Jamie's penchant for 'the good life' also includes fishing, something his grandfather introduced him to.
He said: "My granddad used to go pike fishing and taught me how to cast. I fish ponds or rivers. When I was at school, we had these activity weeks, we went to Yeadon Tarn once and I caught three perch. I was 11 or 12. I love it. It's the only time I can really relax.
"I don't get to go as often as I used to. I keep saying to my mate we'll go off one day but things keep coming up."
Jamie trains five days a week, starting at 7.15am and finishing about 1pm, which, aside from a gruelling physical regime, includes analysing his own faults by watching back previous games.
He said: "As a team, we eat together, do weights, hand-eye co-ordination and some visual sight and recognition work, which is about being able to spot opportunities, but we also do video work, which involves previewing our game and our opponents. If we're playing Wigan, we'll watch their last two or three games.
"We have a computer system which allows you to type in a game and your name and it will just bring up all the clips with you in it so you don't have to watch the whole game. It means you have to be very critical of yourself and some people don't like that, but if you can grasp it and deal with it you can become a better player.
"I will watch myself and see things, for example, like how I can run lines better, which players are good to run off and what moves you can do with them, or tackling technique.
"It's one of the areas Leeds has been very successful with, which is what we want. But at the same time, it's not just about us going out and putting 20 or 30 points past smaller teams. You have to fight for every point, whether it's bottom or top of the league.
"When teams come to us they want to beat us, it's the highlight of
their week so we are constantly playing teams at their best. Leeds has put a lot into youth training and I think that's paid off in terms of the quality of players who have come through."
The other big thing in Jamie's life is his faith – he's a devout Christian and tries to apply it to his everyday life.
"I believe everyone is attracted to God, it just comes out in different ways. I attend the City Evangelical Church in Beeston on Sundays and I am trying to set up a group with some lads at Headingley, including some from rugby union and some cricket players.
"I'm fortunate to have a great group of friends at the Rhinos. There's a bit of fun and banter in there too but Christianity is a big part of my life.
"We have a chaplain called Steve, he comes up every week or every other week. It's not about ticking boxes, like saying 'I've done this today so that makes me a good person', I think actions are a by-product of faith, not the other way around."
It's true to say rugby runs not just in his veins but in his family in general. Jamie has three half-brothers, all of whom have ended up
playing rugby league.
He explained: "My biological father had several children to different women and it's really strange how they've all ended up playing rugby. One of them, Jodie Broughton, who plays for Salford, I only met a few years ago when he came to Leeds Academy and it was strange. I knew of him, but we'd never met before. We had a hug and a chat and we're good friends. There's also Brooke Broughton, who plays for Warrington and Austin Buchanan, who plays for Dewsbury."

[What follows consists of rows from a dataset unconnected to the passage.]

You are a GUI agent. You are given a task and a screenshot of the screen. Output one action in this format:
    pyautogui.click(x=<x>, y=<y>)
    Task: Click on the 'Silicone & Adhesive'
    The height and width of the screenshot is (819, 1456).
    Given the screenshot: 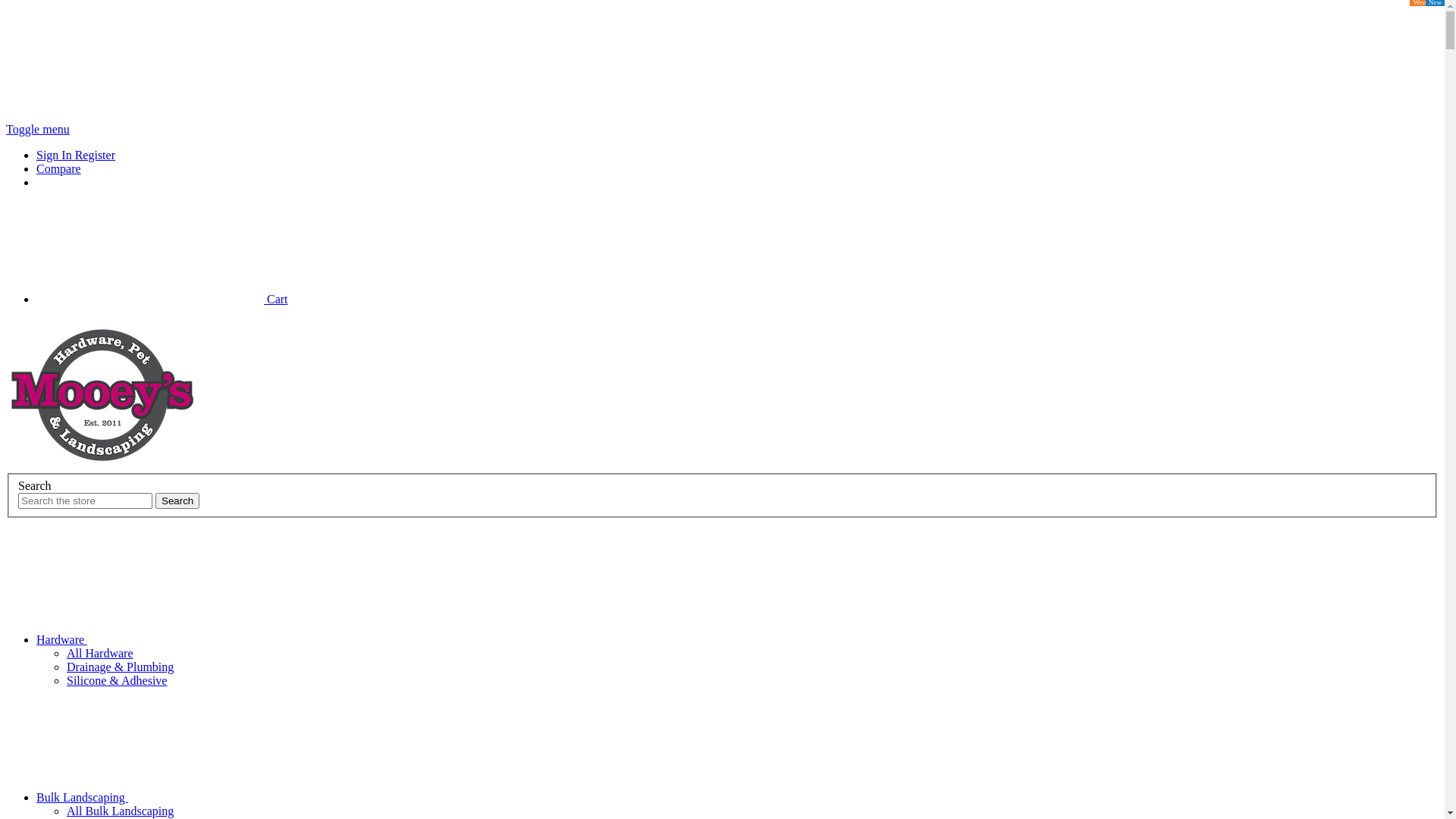 What is the action you would take?
    pyautogui.click(x=115, y=679)
    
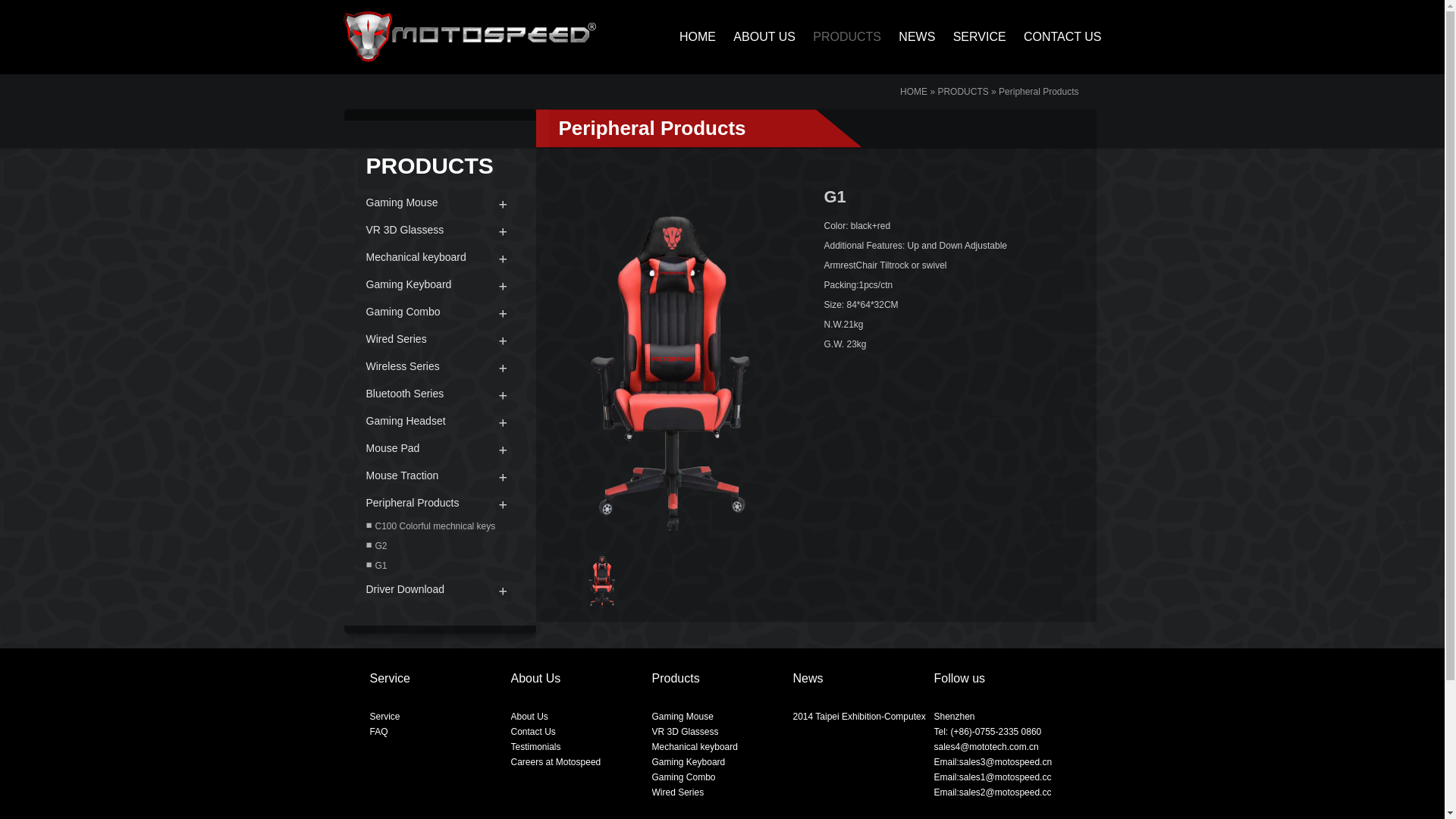 Image resolution: width=1456 pixels, height=819 pixels. I want to click on 'NEWS', so click(909, 36).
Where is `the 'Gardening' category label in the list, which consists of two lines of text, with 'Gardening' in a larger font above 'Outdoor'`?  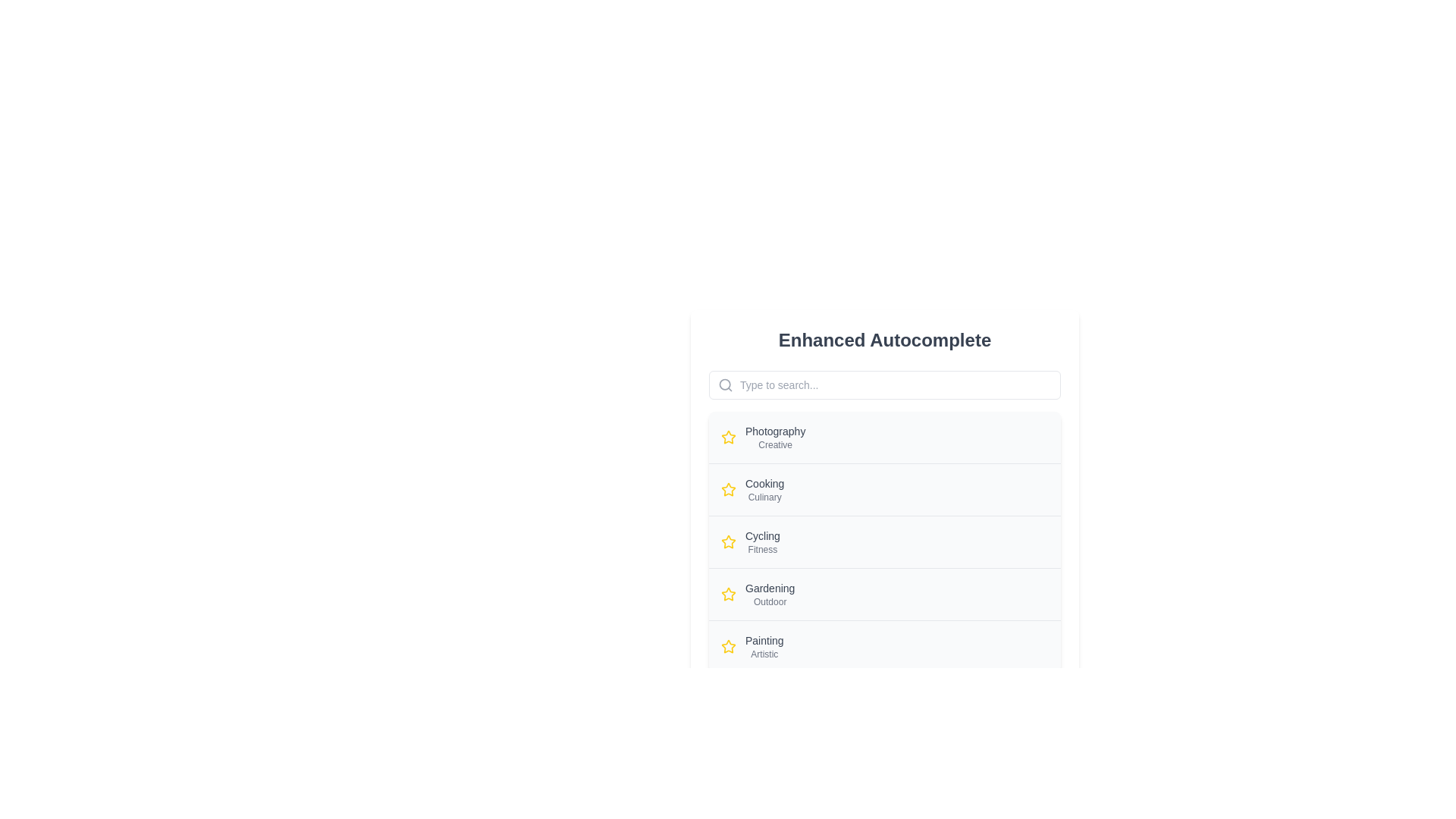
the 'Gardening' category label in the list, which consists of two lines of text, with 'Gardening' in a larger font above 'Outdoor' is located at coordinates (770, 593).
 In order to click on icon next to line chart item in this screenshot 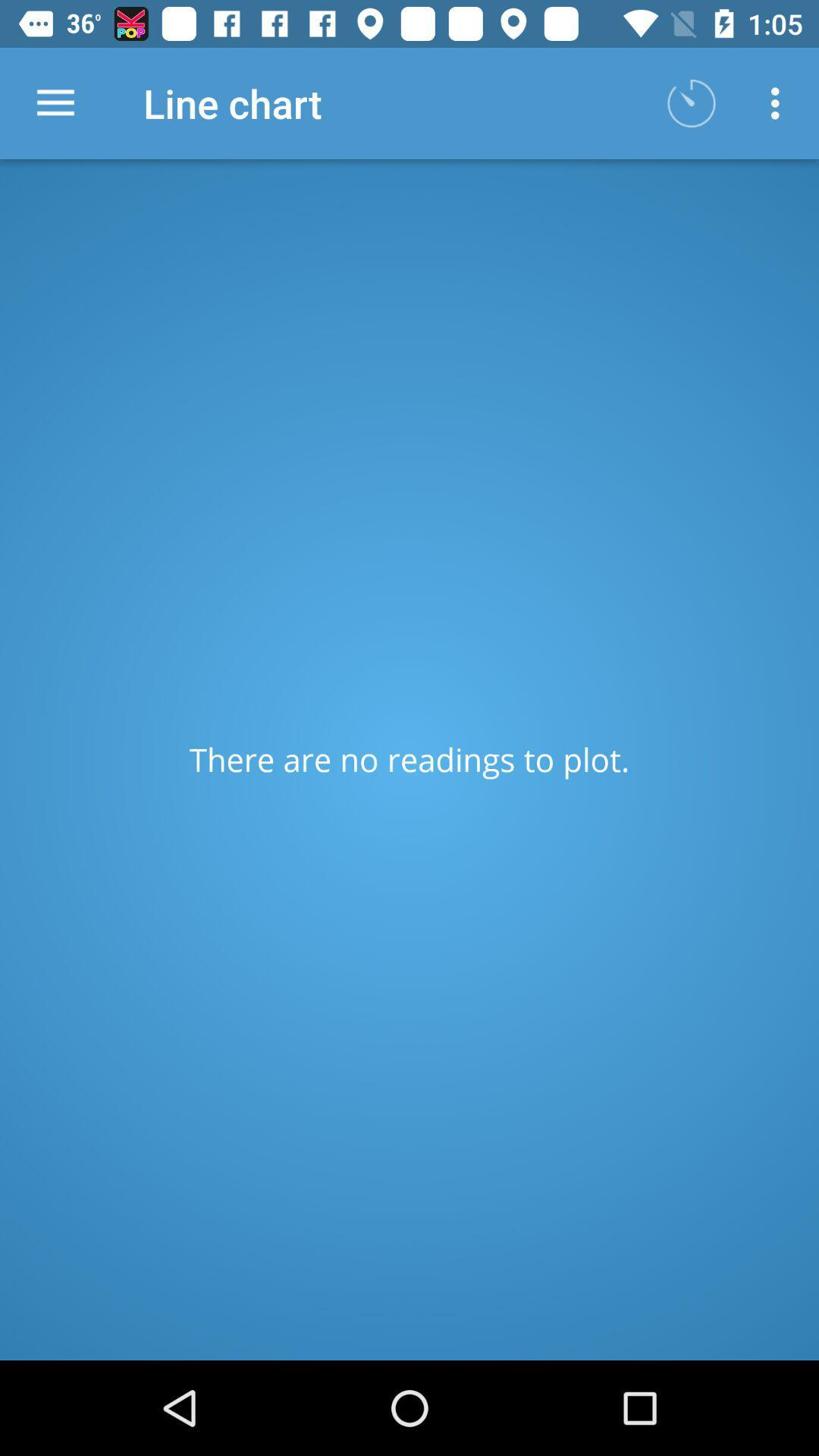, I will do `click(55, 102)`.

So, will he be getting any more chickens?
"If I had more land, I would definitely get more chickens," he says enthusiastically, adding: "I keep joking about getting some pot-bellied pigs but I think it's something you have to do properly and at the moment I don't have the time, but I like that kind of lifestyle.
"I think society is very interesting at the moment in that a lot of people are going back to that simpler way of life, getting wood-burning stoves and things like that. I think the more technology we have, the more problems we have.
"I'm like everyone else, I have a TV and an X-box but as I get older I'm starting to realise that being outside and getting close to nature is the way to be."